* _STATED EXERCISE 1_
In the memory allocation post, how much memory does the memory monitor show the process using after allocation?
* _STATED EXERCISE 2_
Rewrite the memory allocation post, starting at "分配大量char *时，为什么内存大小增加一倍？" and ending at "use 64 bit.", with "columns" changed to "entries".
* _STATED EXERCISE 3_
Shorten the paragraph of the memory allocation post that begins "I allocate a 2D array" to a single brief sentence that keeps its main facts.

* _TEXT PROVIDED_
[BEGIN]

分配大量char *时，为什么内存大小增加一倍？

Question

I allocate a 2D array of char * and every string length is 12.
50 rows and 2000000 columns.

Lets calculate it: 50*2000000 * (12(length)+8(for pointer)) . I use 64 bit.

50*2000000 * 20 =2000000000 bits .. -> 2 GB.

When I check the memory monitor it shows that the process takes 4 GB.
(All that happened after allocation)

This is the code:

int col=2000000,row=50,i=0,j=0;
char *** arr;
arr=(char***)malloc(sizeof(char**)*row);
for(i=0;i<row;i++)
{
arr[i]=(char ** )malloc(sizeof(char*)*col);
    for(j=0;j<col;j++)
     {
         arr[i][j]=(char*)malloc(12);
         strcpy(arr[i][j],"12345678901");
         arr[i][j][11]='\0';
     }
}

May that be from the paging in Linux?

[END]

* _DATA EXTRACT_
[BEGIN]

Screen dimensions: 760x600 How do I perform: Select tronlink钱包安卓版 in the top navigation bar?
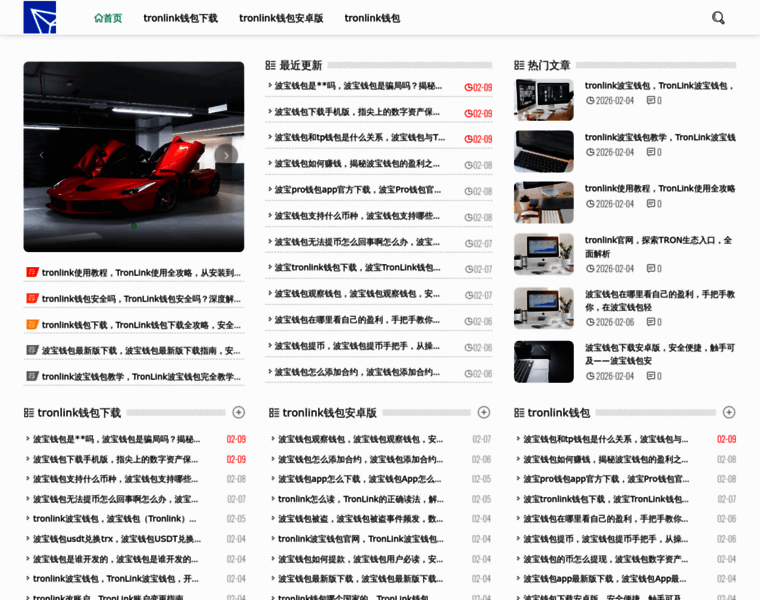click(x=281, y=18)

[END]

* _CORRECT OUTPUT 1_
The memory monitor shows the process using 4 GB.

* _CORRECT OUTPUT 2_
分配大量char *时，为什么内存大小增加一倍？

Question

I allocate a 2D array of char * and every string length is 12.
50 rows and 2000000 entries.

Lets calculate it: 50*2000000 * (12(length)+8(for pointer)) . I use 64 bit.

* _CORRECT OUTPUT 3_
The array is a 2D array of char * with 50 rows and 2000000 columns, and every string is 12 long.